In early innings, when the macroeconomic tide is rising, it can be hard to tell the difference between good and bad startups. Weak founders starting businesses on weak premises are still able to raise money, assemble teams and achieve breathless coverage in Techcrunch. More than ever are swimming naked, but the tide hasn’t gone out for so long that we’ve forgotten how to spot the skinny-dippers. It’s often only in retrospect that we’re able to say we knew it all along, whether good (Amazon) or bad (Theranos).

But there are tools for spotting good startups early. And they depend on filtering for founders who understand the principles of Zen Archery (even if they’ve never heard the term), and Flywheels (even if they aren’t described in that way in the raise deck).

Founders who intuitively understand the principle of iterative, process-based excellence – the core of Zen Archery – are easy to spot. They’re less likely to pretend to have all the answers, and more likely to say “I don’t know but I have an idea for how to find out.” They’re confident and clear in their long term vision, but flexible and hypothesis-driven when developing paths to achieve it. And perhaps most importantly, because they understand that the path to outperformance is not better ideas but better execution over time, they build diverse founding teams who share share their mutually reinforcing habits of extreme curiosity, urgency and accountability.
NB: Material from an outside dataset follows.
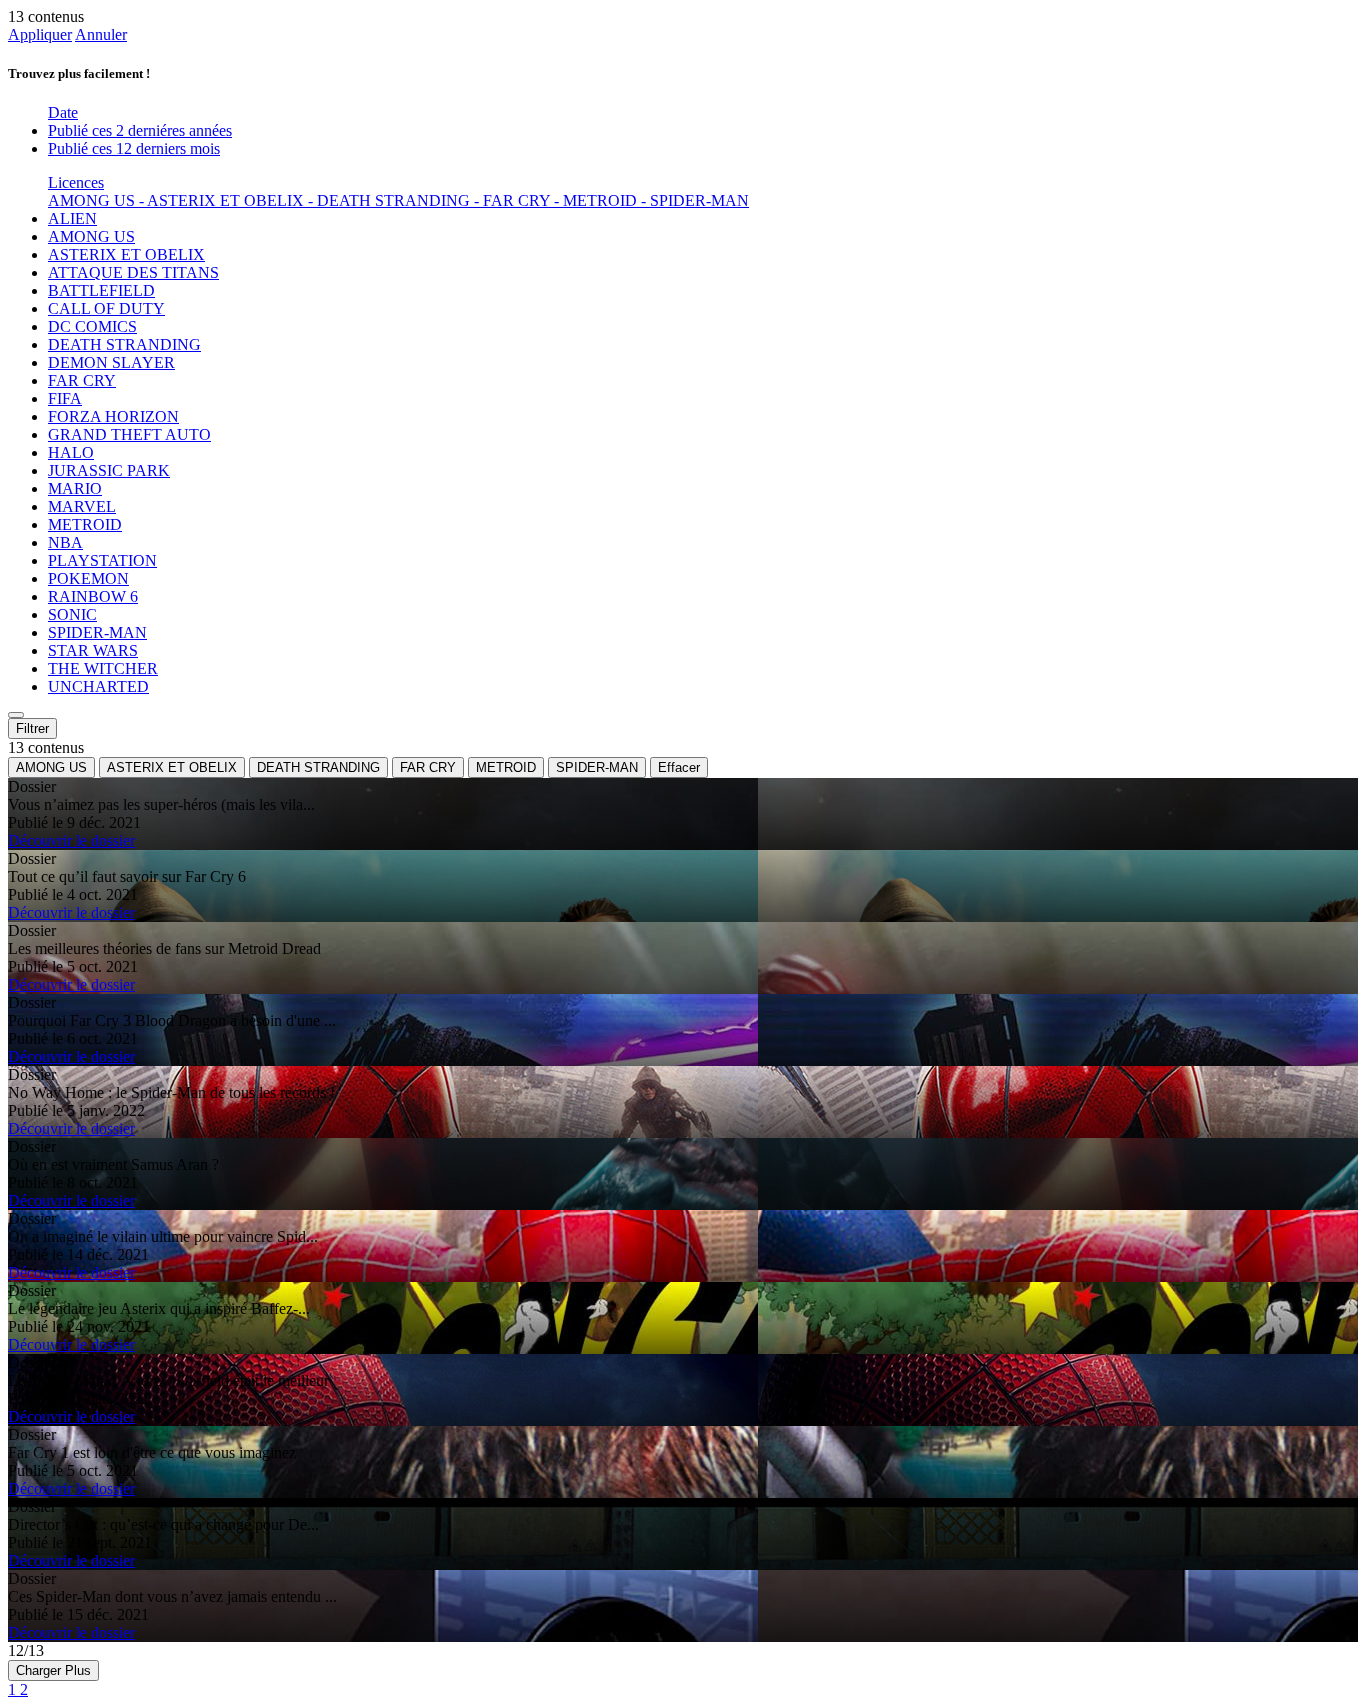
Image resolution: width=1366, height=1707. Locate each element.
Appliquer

Happily, these Zen Archer founders are also more likely to choose opportunities with the capacity for Flywheel business dynamics. Inherent in the concept of a flywheel is compound difficulty: flywheels are massive and hard to budge at the beginning, only becoming valuable as mass is added and velocity is increased. Founders who understand that excellence is iterative aren’t daunted by obstacles that seem insurmountable to others; technical complexity, regulatory hurdles, significant capital requirements and difficult paths to market are features that lend long-term value and defensibility to flywheel opportunities, not reasons to avoid them. And when overcoming difficulty in one domain adds leverage in another, you have the beginnings of a flywheel.

In boom cycles, most of the founding teams we see represent a kind of anti-pattern to these two frameworks. The founders have limited experience in the domain they hope to disrupt; they pursue simplistic business ideas that are clearly derivative (if not exact copies) of existing innovators in the category; and they believe their long-term competitive advantage will arise from superficial aspects of their execution (especially the gratuitous application of buzz-phrases like “blockchain” or “machine learning”, or the Jobsian assertion of “superior design”). These teams tend to be business-heavy and engineering-light, and they expect to be funded (on generous terms) at the concept phase of their journey, with narratives based on analyst reports and press headlines instead of primary customer research and running code.

The positive example is much more common in economic downturns, when the raw difficulty of being a founder is obvious and those less-suited tend to stick with their day jobs. These founders are irrationally obsessed with an unfashionable problem. The problem is unfashionable because it’s dauntingly hard, in a segment of the economy that most people don’t know / hear / read about, or anticipates business or technical conditions that don’t yet exist. The founders have learned about the problem through first-hand experience, and their ideas about how to solve it rely on insights invisible to the casual observer. They have picked a point of entry to the opportunity that might seem trivially small, but creates a vector for learning and evidence-gathering in support of a bigger vision. And each step along the road to that vision, if successful, creates an asset that adds to the long-term value and defensibility of the enterprise as a whole.

Does any startup at the earliest stages cleanly map onto one or the other of these extremes? Of course not. Even the most exciting opportunities come with obvious flaws and stomach-churning uncertainties, which is what makes being an investor so fun. But boom cycles can be particularly confusing for investors and founders alike, because houses of stone and houses of cards both tend to stay upright, and often look very similar from a distance, until the wind begins to blow again.